*Your instructions*.
Write out every one of the records below verbatim.

*Entries supplied*.
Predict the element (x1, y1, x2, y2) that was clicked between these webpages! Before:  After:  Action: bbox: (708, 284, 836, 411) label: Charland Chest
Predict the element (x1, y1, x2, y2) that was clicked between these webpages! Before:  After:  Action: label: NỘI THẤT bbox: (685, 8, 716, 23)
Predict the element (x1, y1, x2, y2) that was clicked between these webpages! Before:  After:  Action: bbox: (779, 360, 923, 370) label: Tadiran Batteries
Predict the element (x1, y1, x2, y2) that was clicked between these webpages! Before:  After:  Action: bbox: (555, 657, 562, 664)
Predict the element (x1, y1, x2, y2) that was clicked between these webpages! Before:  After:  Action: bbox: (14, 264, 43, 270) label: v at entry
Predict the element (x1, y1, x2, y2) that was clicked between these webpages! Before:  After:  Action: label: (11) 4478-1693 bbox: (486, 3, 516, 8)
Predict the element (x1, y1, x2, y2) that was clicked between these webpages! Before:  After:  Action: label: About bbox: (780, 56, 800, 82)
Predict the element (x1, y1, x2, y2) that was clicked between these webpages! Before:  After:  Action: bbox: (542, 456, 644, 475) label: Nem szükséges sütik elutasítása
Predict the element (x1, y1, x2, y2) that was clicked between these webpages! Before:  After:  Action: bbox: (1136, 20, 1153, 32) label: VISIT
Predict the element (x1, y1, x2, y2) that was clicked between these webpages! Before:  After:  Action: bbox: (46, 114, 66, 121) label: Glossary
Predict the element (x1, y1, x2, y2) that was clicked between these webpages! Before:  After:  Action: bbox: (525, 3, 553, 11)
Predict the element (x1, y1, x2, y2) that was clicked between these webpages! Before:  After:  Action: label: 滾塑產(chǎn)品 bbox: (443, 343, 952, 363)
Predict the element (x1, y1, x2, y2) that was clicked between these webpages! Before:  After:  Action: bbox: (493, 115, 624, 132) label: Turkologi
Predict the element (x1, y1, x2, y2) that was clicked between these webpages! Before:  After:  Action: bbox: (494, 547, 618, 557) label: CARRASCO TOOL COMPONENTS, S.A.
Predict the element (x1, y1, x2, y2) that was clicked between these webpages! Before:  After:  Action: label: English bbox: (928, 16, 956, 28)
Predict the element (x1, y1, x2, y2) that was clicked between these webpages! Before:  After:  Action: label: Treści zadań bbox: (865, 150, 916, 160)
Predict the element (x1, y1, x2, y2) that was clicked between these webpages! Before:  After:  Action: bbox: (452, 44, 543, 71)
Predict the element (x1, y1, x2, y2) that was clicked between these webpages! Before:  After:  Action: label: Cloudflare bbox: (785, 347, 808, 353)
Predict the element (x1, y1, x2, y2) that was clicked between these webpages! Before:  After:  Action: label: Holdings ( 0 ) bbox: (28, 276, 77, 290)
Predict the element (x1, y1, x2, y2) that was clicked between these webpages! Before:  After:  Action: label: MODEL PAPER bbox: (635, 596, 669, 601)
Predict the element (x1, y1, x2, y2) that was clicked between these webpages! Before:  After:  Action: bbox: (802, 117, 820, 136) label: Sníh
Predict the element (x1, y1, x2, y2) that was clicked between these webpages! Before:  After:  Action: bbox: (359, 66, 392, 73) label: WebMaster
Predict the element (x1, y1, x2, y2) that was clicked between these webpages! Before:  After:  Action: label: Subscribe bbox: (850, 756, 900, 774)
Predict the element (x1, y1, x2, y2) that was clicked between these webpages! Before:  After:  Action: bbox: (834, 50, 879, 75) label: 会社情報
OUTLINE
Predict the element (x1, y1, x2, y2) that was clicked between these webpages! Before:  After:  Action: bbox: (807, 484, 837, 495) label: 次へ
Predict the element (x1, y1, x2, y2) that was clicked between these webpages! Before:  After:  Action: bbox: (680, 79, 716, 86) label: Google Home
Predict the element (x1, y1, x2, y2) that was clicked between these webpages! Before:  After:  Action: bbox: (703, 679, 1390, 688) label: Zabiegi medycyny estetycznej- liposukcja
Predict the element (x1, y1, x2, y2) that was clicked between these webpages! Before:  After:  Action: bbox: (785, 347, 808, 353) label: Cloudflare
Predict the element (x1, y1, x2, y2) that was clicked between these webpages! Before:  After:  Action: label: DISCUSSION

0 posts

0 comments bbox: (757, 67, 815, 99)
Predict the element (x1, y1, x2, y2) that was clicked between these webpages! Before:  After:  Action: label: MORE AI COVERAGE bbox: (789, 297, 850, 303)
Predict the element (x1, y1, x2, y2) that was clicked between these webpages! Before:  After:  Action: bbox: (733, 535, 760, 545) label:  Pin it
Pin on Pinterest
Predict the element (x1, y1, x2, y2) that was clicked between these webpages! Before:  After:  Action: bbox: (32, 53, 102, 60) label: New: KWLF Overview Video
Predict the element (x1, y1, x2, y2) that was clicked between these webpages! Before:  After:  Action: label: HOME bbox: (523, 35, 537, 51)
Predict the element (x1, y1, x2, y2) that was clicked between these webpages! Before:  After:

*Solution for this exercise*.
Predict the element (x1, y1, x2, y2) that was clicked between these webpages! Before:  After:  Action: bbox: (708, 284, 836, 411) label: Charland Chest
Predict the element (x1, y1, x2, y2) that was clicked between these webpages! Before:  After:  Action: label: NỘI THẤT bbox: (685, 8, 716, 23)
Predict the element (x1, y1, x2, y2) that was clicked between these webpages! Before:  After:  Action: bbox: (779, 360, 923, 370) label: Tadiran Batteries
Predict the element (x1, y1, x2, y2) that was clicked between these webpages! Before:  After:  Action: bbox: (555, 657, 562, 664)
Predict the element (x1, y1, x2, y2) that was clicked between these webpages! Before:  After:  Action: bbox: (14, 264, 43, 270) label: v at entry
Predict the element (x1, y1, x2, y2) that was clicked between these webpages! Before:  After:  Action: label: (11) 4478-1693 bbox: (486, 3, 516, 8)
Predict the element (x1, y1, x2, y2) that was clicked between these webpages! Before:  After:  Action: label: About bbox: (780, 56, 800, 82)
Predict the element (x1, y1, x2, y2) that was clicked between these webpages! Before:  After:  Action: bbox: (542, 456, 644, 475) label: Nem szükséges sütik elutasítása
Predict the element (x1, y1, x2, y2) that was clicked between these webpages! Before:  After:  Action: bbox: (1136, 20, 1153, 32) label: VISIT
Predict the element (x1, y1, x2, y2) that was clicked between these webpages! Before:  After:  Action: bbox: (46, 114, 66, 121) label: Glossary
Predict the element (x1, y1, x2, y2) that was clicked between these webpages! Before:  After:  Action: bbox: (525, 3, 553, 11)
Predict the element (x1, y1, x2, y2) that was clicked between these webpages! Before:  After:  Action: label: 滾塑產(chǎn)品 bbox: (443, 343, 952, 363)
Predict the element (x1, y1, x2, y2) that was clicked between these webpages! Before:  After:  Action: bbox: (493, 115, 624, 132) label: Turkologi
Predict the element (x1, y1, x2, y2) that was clicked between these webpages! Before:  After:  Action: bbox: (494, 547, 618, 557) label: CARRASCO TOOL COMPONENTS, S.A.
Predict the element (x1, y1, x2, y2) that was clicked between these webpages! Before:  After:  Action: label: English bbox: (928, 16, 956, 28)
Predict the element (x1, y1, x2, y2) that was clicked between these webpages! Before:  After:  Action: label: Treści zadań bbox: (865, 150, 916, 160)
Predict the element (x1, y1, x2, y2) that was clicked between these webpages! Before:  After:  Action: bbox: (452, 44, 543, 71)
Predict the element (x1, y1, x2, y2) that was clicked between these webpages! Before:  After:  Action: label: Cloudflare bbox: (785, 347, 808, 353)
Predict the element (x1, y1, x2, y2) that was clicked between these webpages! Before:  After:  Action: label: Holdings ( 0 ) bbox: (28, 276, 77, 290)
Predict the element (x1, y1, x2, y2) that was clicked between these webpages! Before:  After:  Action: label: MODEL PAPER bbox: (635, 596, 669, 601)
Predict the element (x1, y1, x2, y2) that was clicked between these webpages! Before:  After:  Action: bbox: (802, 117, 820, 136) label: Sníh
Predict the element (x1, y1, x2, y2) that was clicked between these webpages! Before:  After:  Action: bbox: (359, 66, 392, 73) label: WebMaster
Predict the element (x1, y1, x2, y2) that was clicked between these webpages! Before:  After:  Action: label: Subscribe bbox: (850, 756, 900, 774)
Predict the element (x1, y1, x2, y2) that was clicked between these webpages! Before:  After:  Action: bbox: (834, 50, 879, 75) label: 会社情報
OUTLINE
Predict the element (x1, y1, x2, y2) that was clicked between these webpages! Before:  After:  Action: bbox: (807, 484, 837, 495) label: 次へ
Predict the element (x1, y1, x2, y2) that was clicked between these webpages! Before:  After:  Action: bbox: (680, 79, 716, 86) label: Google Home
Predict the element (x1, y1, x2, y2) that was clicked between these webpages! Before:  After:  Action: bbox: (703, 679, 1390, 688) label: Zabiegi medycyny estetycznej- liposukcja
Predict the element (x1, y1, x2, y2) that was clicked between these webpages! Before:  After:  Action: bbox: (785, 347, 808, 353) label: Cloudflare
Predict the element (x1, y1, x2, y2) that was clicked between these webpages! Before:  After:  Action: label: DISCUSSION

0 posts

0 comments bbox: (757, 67, 815, 99)
Predict the element (x1, y1, x2, y2) that was clicked between these webpages! Before:  After:  Action: label: MORE AI COVERAGE bbox: (789, 297, 850, 303)
Predict the element (x1, y1, x2, y2) that was clicked between these webpages! Before:  After:  Action: bbox: (733, 535, 760, 545) label:  Pin it
Pin on Pinterest
Predict the element (x1, y1, x2, y2) that was clicked between these webpages! Before:  After:  Action: bbox: (32, 53, 102, 60) label: New: KWLF Overview Video
Predict the element (x1, y1, x2, y2) that was clicked between these webpages! Before:  After:  Action: label: HOME bbox: (523, 35, 537, 51)
Predict the element (x1, y1, x2, y2) that was clicked between these webpages! Before:  After:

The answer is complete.